Dans l’enseignement-apprentissage des langues Celce-Murcia (1991) distingue les méthodes directes orientées sur l’utilisation de la L2 des méthodes analytiques focalisées sur l’étude de sa grammaire. Nous respectons la hiérarchisation de cette auteure des termes approches (le plus large) suivi de méthodes puis techniques (le plus restreint) pour décrire les approches qui caractérisent l’enseignement-apprentissage des L2 et mettre en relief une dizaine de concepts clés.
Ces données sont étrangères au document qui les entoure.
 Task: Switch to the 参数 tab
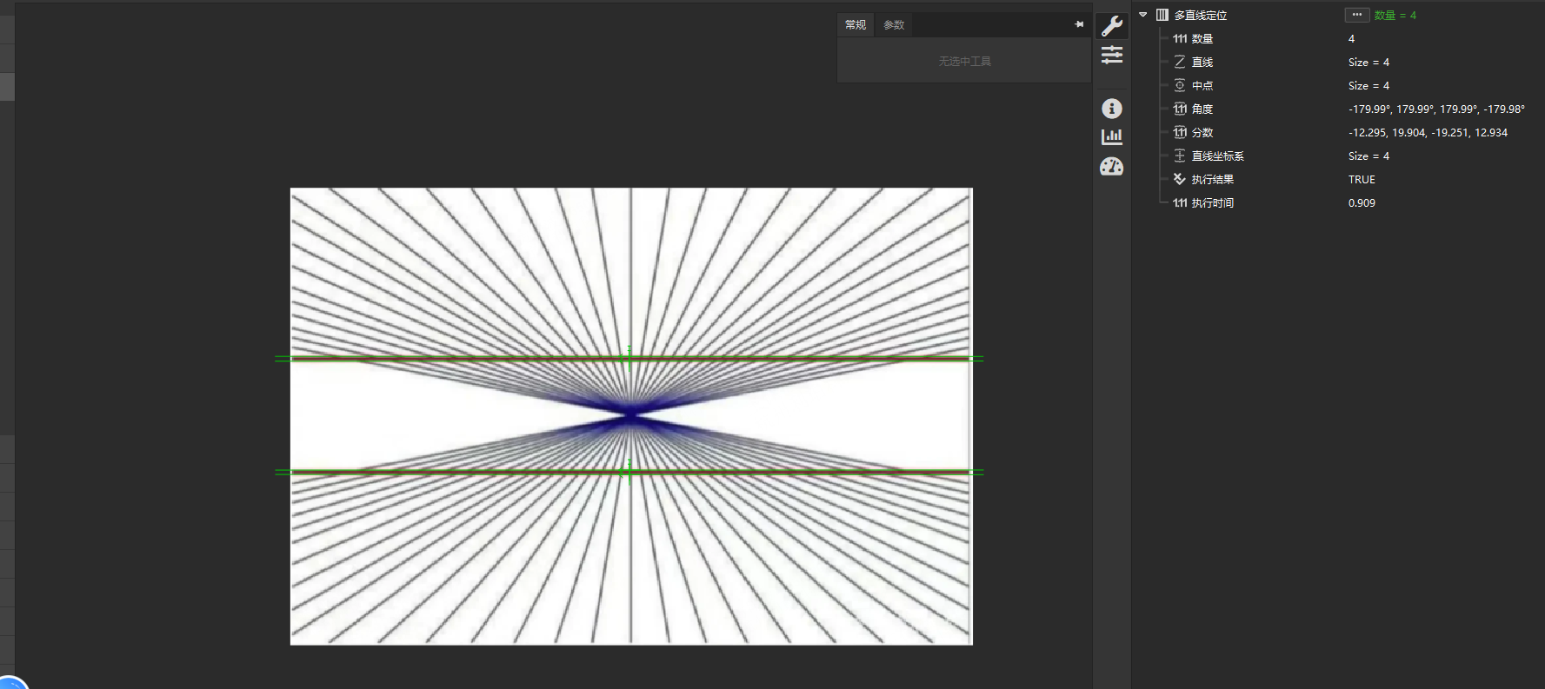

Voici les quatre grandes approches qui caractérisent l’histoire récente de l’enseignement des langues :
APPROCHE / DIMENSIONS | GT : grammaire-traduction | ALM : audio-orale | CLT : approche communicative | TBLT : approche par tâches |
LANGUE | règles morphosyntaxiques ; connaissances culturelles | structures de base ; pronunciation | compétence communicative | complexité (syntaxique et lexicale), précision, aisance |
ORIENTATION | humanisme | comportementalisme | cognitivisme | constructivisme |
APPRENTISSAGE | entrainement intellectuel | réflexe conditionné | apprentissage inconscient par exposition | apprentissage implicite et explicite |
PROGRAMME | Synthétique | synthétique | analytique | analytique |
METHODES | présentation de règles linguistiques ; exercices d’analyse et de traduction | transformations de structures de base ; surapprentissage | interactions entre apprenants en petit groupe ; ressources authentiques (non didactisées) | participation dans des tâches ; réflexion métalinguistique |
NOTIONS | grammaire | cours | interlangue | tâche |
exercice | erreur | input | rétroaction |
L’approche grammaire-traduction
L’approche grammaire-traduction (grammar-translation, GT) développée aux 18e et 19e siècles et encore très répandue au vingtième siècle s’inscrit dans un courant humaniste qui vise l’entraînement intellectuel au sens large. Dans cette vision parfois qualifiée de traditionnelle, la langue est considérée comme le vecteur d’une nouvelle culture en contraste avec la sienne, mais aussi comme un ensemble cohérent de règles morphosyntaxiques qui se prêtent à une « gymnastique mentale » salutaire (McLelland 2017). La méthode GT consiste en la présentation de règles linguistiques assorties d’exercices d’analyse et de traduction.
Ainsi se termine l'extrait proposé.